Transparenz allein genügt nicht
Dass das Problem inzwischen auch politisch erkannt wird, zeigt der Bundesrat. Im Februar 2026 kündigte er an, die Marktbeobachtung im Agrar- und Lebensmittelbereich zu stärken.
Dabei geht es ausdrücklich auch um mehr Transparenz bei der Preisbildung entlang der Wertschöpfungskette und um die Frage, wie unlautere Handelspraktiken bekämpft werden können. Mehr Transparenz ist wichtig. Sie löst das Machtproblem aber noch nicht. Ein Produzent kann genau wissen, dass sein Preis zu tief ist – und trotzdem unterschreiben, wenn er fürchtet, sonst seinen Absatz zu verlieren.

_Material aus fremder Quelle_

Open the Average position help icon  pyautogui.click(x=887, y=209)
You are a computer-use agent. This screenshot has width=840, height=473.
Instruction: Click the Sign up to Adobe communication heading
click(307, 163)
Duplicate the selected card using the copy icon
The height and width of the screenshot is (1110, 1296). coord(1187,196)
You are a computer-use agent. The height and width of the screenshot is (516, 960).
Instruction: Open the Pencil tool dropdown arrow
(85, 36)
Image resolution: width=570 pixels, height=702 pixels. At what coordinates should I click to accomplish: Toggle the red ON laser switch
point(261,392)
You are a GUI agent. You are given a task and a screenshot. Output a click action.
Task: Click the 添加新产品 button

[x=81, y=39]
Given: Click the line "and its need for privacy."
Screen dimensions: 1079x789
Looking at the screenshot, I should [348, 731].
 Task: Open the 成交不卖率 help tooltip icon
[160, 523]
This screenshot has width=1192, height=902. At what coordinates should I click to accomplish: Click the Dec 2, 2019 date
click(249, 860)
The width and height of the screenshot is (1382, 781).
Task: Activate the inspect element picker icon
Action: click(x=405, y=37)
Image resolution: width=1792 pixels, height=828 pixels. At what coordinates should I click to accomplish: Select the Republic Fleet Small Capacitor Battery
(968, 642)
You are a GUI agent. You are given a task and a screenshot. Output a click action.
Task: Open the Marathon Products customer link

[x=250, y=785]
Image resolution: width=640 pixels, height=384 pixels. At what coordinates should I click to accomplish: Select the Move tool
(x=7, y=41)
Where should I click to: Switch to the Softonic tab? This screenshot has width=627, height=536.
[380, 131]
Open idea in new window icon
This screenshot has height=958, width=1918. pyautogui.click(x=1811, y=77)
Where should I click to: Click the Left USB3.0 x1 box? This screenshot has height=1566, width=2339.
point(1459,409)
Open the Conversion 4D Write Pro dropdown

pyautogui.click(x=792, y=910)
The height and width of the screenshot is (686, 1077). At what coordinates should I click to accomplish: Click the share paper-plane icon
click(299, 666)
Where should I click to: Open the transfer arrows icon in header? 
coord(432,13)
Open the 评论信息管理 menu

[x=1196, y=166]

Hier kommt wieder die Solidarität ins Spiel. Solange jeder Produzent glaubt, er könne sich auf Kosten des Nachbarn einen Platz im Regal sichern, sitzt der Handel am längeren Hebel. Erst wenn genügend Produzenten bereit sind, wirtschaftlich nicht tragbare Bedingungen gemeinsam zurückzuweisen, verändert sich die Verhandlungsposition. Die Aufforderung des VSGP, auf die aktuellen Ausschreibungen keine Offerten einzureichen, ist deshalb mehr als eine Warnung vor schlechten Verträgen. Sie ist ein Test für die Geschlossenheit der Branche.
Denn der mächtigste Hebel eines Grossverteilers ist möglicherweise gar nicht seine Grösse. Es ist die Gewissheit, dass sich unter genügend Produzenten fast immer einer findet, der noch etwas billiger liefert. Genau diese Gewissheit müssten die Gemüseproduzenten durchbrechen.